Please lay out every line of the items below as a Markdown table with two columns, Row and Line, giving each line a row number and skipping blank lines.

● Recorded information
┄┄┄┄┄┄

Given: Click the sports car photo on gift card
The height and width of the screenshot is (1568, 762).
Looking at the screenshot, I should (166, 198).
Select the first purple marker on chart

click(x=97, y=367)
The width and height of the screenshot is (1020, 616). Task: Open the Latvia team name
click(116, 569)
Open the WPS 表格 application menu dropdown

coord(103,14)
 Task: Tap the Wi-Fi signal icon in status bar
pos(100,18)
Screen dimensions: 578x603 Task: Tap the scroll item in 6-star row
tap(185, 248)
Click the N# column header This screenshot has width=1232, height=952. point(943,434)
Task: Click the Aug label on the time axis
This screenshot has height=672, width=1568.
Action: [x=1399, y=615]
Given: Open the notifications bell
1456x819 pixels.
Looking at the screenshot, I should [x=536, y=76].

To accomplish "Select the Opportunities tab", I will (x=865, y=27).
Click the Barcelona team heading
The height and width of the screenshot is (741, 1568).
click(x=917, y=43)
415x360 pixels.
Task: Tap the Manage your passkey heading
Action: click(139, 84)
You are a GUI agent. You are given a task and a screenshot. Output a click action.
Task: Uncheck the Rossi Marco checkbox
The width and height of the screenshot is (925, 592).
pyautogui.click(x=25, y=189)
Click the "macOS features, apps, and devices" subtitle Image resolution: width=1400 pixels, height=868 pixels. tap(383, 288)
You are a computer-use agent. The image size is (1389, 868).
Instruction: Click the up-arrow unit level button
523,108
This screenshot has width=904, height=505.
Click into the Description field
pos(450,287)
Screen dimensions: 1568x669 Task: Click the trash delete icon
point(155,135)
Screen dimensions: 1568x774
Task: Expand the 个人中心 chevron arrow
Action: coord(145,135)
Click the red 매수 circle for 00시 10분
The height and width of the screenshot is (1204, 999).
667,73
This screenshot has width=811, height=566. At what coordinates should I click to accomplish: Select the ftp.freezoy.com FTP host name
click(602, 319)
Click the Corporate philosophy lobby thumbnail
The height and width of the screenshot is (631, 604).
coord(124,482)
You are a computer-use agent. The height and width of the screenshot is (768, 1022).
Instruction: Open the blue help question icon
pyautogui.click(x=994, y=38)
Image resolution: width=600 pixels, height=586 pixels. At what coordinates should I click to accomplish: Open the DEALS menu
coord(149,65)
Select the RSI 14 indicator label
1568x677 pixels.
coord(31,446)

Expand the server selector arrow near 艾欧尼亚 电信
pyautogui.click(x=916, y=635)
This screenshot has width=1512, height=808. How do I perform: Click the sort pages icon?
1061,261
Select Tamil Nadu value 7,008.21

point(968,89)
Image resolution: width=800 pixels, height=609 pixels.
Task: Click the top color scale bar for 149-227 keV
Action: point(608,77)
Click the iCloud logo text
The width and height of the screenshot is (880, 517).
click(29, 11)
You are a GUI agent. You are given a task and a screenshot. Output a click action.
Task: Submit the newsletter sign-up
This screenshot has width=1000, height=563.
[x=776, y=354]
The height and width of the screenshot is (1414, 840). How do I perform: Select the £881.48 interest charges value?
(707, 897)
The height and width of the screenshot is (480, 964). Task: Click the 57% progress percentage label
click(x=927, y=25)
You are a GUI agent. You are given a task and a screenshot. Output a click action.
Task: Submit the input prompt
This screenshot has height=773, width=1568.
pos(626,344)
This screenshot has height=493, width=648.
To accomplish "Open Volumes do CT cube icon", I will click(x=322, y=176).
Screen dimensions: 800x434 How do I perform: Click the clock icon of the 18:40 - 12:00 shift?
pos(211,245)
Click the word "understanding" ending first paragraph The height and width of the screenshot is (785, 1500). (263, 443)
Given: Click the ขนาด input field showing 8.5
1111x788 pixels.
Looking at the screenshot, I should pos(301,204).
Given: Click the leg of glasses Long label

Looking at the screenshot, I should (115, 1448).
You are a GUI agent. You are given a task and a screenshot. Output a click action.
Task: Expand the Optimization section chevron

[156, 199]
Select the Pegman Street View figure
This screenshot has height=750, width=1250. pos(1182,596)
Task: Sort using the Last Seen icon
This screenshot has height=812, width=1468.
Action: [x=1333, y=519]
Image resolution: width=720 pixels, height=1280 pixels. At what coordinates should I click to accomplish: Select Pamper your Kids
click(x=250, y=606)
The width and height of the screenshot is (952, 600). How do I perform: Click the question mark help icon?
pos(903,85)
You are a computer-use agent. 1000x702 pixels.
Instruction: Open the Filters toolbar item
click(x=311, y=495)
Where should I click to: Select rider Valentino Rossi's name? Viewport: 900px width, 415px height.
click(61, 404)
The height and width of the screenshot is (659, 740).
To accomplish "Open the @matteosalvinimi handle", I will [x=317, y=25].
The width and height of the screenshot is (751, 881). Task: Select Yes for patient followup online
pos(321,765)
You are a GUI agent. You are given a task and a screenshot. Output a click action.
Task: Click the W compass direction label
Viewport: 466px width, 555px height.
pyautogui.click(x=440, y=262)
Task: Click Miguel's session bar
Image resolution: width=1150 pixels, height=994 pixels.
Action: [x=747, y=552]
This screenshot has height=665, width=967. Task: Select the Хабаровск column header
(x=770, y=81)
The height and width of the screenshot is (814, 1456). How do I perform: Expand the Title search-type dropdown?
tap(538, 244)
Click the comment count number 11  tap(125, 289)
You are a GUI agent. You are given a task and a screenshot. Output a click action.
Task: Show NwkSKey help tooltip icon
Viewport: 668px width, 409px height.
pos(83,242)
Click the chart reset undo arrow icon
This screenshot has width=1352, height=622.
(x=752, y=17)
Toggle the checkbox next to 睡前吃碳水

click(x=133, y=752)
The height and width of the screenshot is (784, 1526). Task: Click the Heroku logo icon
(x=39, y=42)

┄┄┄┄┄┄

● Task answer
| Row | Line |
|---|---|
| 1 | Given: Click the sports car photo on gift card |
| 2 | The height and width of the screenshot is (1568, 762). |
| 3 | Looking at the screenshot, I should (166, 198). |
| 4 | Select the first purple marker on chart |
| 5 | click(x=97, y=367) |
| 6 | The width and height of the screenshot is (1020, 616). Task: Open the Latvia team name |
| 7 | click(116, 569) |
| 8 | Open the WPS 表格 application menu dropdown |
| 9 | coord(103,14) |
| 10 |  Task: Tap the Wi-Fi signal icon in status bar |
| 11 | pos(100,18) |
| 12 | Screen dimensions: 578x603 Task: Tap the scroll item in 6-star row |
| 13 | tap(185, 248) |
| 14 | Click the N# column header This screenshot has width=1232, height=952. point(943,434) |
| 15 | Task: Click the Aug label on the time axis |
| 16 | This screenshot has height=672, width=1568. |
| 17 | Action: [x=1399, y=615] |
| 18 | Given: Open the notifications bell |
| 19 | 1456x819 pixels. |
| 20 | Looking at the screenshot, I should [x=536, y=76]. |
| 21 | To accomplish "Select the Opportunities tab", I will (x=865, y=27). |
| 22 | Click the Barcelona team heading |
| 23 | The height and width of the screenshot is (741, 1568). |
| 24 | click(x=917, y=43) |
| 25 | 415x360 pixels. |
| 26 | Task: Tap the Manage your passkey heading |
| 27 | Action: click(139, 84) |
| 28 | You are a GUI agent. You are given a task and a screenshot. Output a click action. |
| 29 | Task: Uncheck the Rossi Marco checkbox |
| 30 | The width and height of the screenshot is (925, 592). |
| 31 | pyautogui.click(x=25, y=189) |
| 32 | Click the "macOS features, apps, and devices" subtitle Image resolution: width=1400 pixels, height=868 pixels. tap(383, 288) |
| 33 | You are a computer-use agent. The image size is (1389, 868). |
| 34 | Instruction: Click the up-arrow unit level button |
| 35 | 523,108 |
| 36 | This screenshot has width=904, height=505. |
| 37 | Click into the Description field |
| 38 | pos(450,287) |
| 39 | Screen dimensions: 1568x669 Task: Click the trash delete icon |
| 40 | point(155,135) |
| 41 | Screen dimensions: 1568x774 |
| 42 | Task: Expand the 个人中心 chevron arrow |
| 43 | Action: coord(145,135) |
| 44 | Click the red 매수 circle for 00시 10분 |
| 45 | The height and width of the screenshot is (1204, 999). |
| 46 | 667,73 |
| 47 | This screenshot has width=811, height=566. At what coordinates should I click to accomplish: Select the ftp.freezoy.com FTP host name |
| 48 | click(602, 319) |
| 49 | Click the Corporate philosophy lobby thumbnail |
| 50 | The height and width of the screenshot is (631, 604). |
| 51 | coord(124,482) |
| 52 | You are a computer-use agent. The height and width of the screenshot is (768, 1022). |
| 53 | Instruction: Open the blue help question icon |
| 54 | pyautogui.click(x=994, y=38) |
| 55 | Image resolution: width=600 pixels, height=586 pixels. At what coordinates should I click to accomplish: Open the DEALS menu |
| 56 | coord(149,65) |
| 57 | Select the RSI 14 indicator label |
| 58 | 1568x677 pixels. |
| 59 | coord(31,446) |
| 60 | Expand the server selector arrow near 艾欧尼亚 电信 |
| 61 | pyautogui.click(x=916, y=635) |
| 62 | This screenshot has width=1512, height=808. How do I perform: Click the sort pages icon? |
| 63 | 1061,261 |
| 64 | Select Tamil Nadu value 7,008.21 |
| 65 | point(968,89) |
| 66 | Image resolution: width=800 pixels, height=609 pixels. |
| 67 | Task: Click the top color scale bar for 149-227 keV |
| 68 | Action: point(608,77) |
| 69 | Click the iCloud logo text |
| 70 | The width and height of the screenshot is (880, 517). |
| 71 | click(29, 11) |
| 72 | You are a GUI agent. You are given a task and a screenshot. Output a click action. |
| 73 | Task: Submit the newsletter sign-up |
| 74 | This screenshot has width=1000, height=563. |
| 75 | [x=776, y=354] |
| 76 | The height and width of the screenshot is (1414, 840). How do I perform: Select the £881.48 interest charges value? |
| 77 | (707, 897) |
| 78 | The height and width of the screenshot is (480, 964). Task: Click the 57% progress percentage label |
| 79 | click(x=927, y=25) |
| 80 | You are a GUI agent. You are given a task and a screenshot. Output a click action. |
| 81 | Task: Submit the input prompt |
| 82 | This screenshot has height=773, width=1568. |
| 83 | pos(626,344) |
| 84 | This screenshot has height=493, width=648. |
| 85 | To accomplish "Open Volumes do CT cube icon", I will click(x=322, y=176). |
| 86 | Screen dimensions: 800x434 How do I perform: Click the clock icon of the 18:40 - 12:00 shift? |
| 87 | pos(211,245) |
| 88 | Click the word "understanding" ending first paragraph The height and width of the screenshot is (785, 1500). (263, 443) |
| 89 | Given: Click the ขนาด input field showing 8.5 |
| 90 | 1111x788 pixels. |
| 91 | Looking at the screenshot, I should pos(301,204). |
| 92 | Given: Click the leg of glasses Long label |
| 93 | Looking at the screenshot, I should (115, 1448). |
| 94 | You are a GUI agent. You are given a task and a screenshot. Output a click action. |
| 95 | Task: Expand the Optimization section chevron |
| 96 | [156, 199] |
| 97 | Select the Pegman Street View figure |
| 98 | This screenshot has height=750, width=1250. pos(1182,596) |
| 99 | Task: Sort using the Last Seen icon |
| 100 | This screenshot has height=812, width=1468. |
| 101 | Action: [x=1333, y=519] |
| 102 | Image resolution: width=720 pixels, height=1280 pixels. At what coordinates should I click to accomplish: Select Pamper your Kids |
| 103 | click(x=250, y=606) |
| 104 | The width and height of the screenshot is (952, 600). How do I perform: Click the question mark help icon? |
| 105 | pos(903,85) |
| 106 | You are a computer-use agent. 1000x702 pixels. |
| 107 | Instruction: Open the Filters toolbar item |
| 108 | click(x=311, y=495) |
| 109 | Where should I click to: Select rider Valentino Rossi's name? Viewport: 900px width, 415px height. |
| 110 | click(61, 404) |
| 111 | The height and width of the screenshot is (659, 740). |
| 112 | To accomplish "Open the @matteosalvinimi handle", I will [x=317, y=25]. |
| 113 | The width and height of the screenshot is (751, 881). Task: Select Yes for patient followup online |
| 114 | pos(321,765) |
| 115 | You are a GUI agent. You are given a task and a screenshot. Output a click action. |
| 116 | Task: Click the W compass direction label |
| 117 | Viewport: 466px width, 555px height. |
| 118 | pyautogui.click(x=440, y=262) |
| 119 | Task: Click Miguel's session bar |
| 120 | Image resolution: width=1150 pixels, height=994 pixels. |
| 121 | Action: [x=747, y=552] |
| 122 | This screenshot has height=665, width=967. Task: Select the Хабаровск column header |
| 123 | (x=770, y=81) |
| 124 | The height and width of the screenshot is (814, 1456). How do I perform: Expand the Title search-type dropdown? |
| 125 | tap(538, 244) |
| 126 | Click the comment count number 11  tap(125, 289) |
| 127 | You are a GUI agent. You are given a task and a screenshot. Output a click action. |
| 128 | Task: Show NwkSKey help tooltip icon |
| 129 | Viewport: 668px width, 409px height. |
| 130 | pos(83,242) |
| 131 | Click the chart reset undo arrow icon |
| 132 | This screenshot has width=1352, height=622. |
| 133 | (x=752, y=17) |
| 134 | Toggle the checkbox next to 睡前吃碳水 |
| 135 | click(x=133, y=752) |
| 136 | The height and width of the screenshot is (784, 1526). Task: Click the Heroku logo icon |
| 137 | (x=39, y=42) |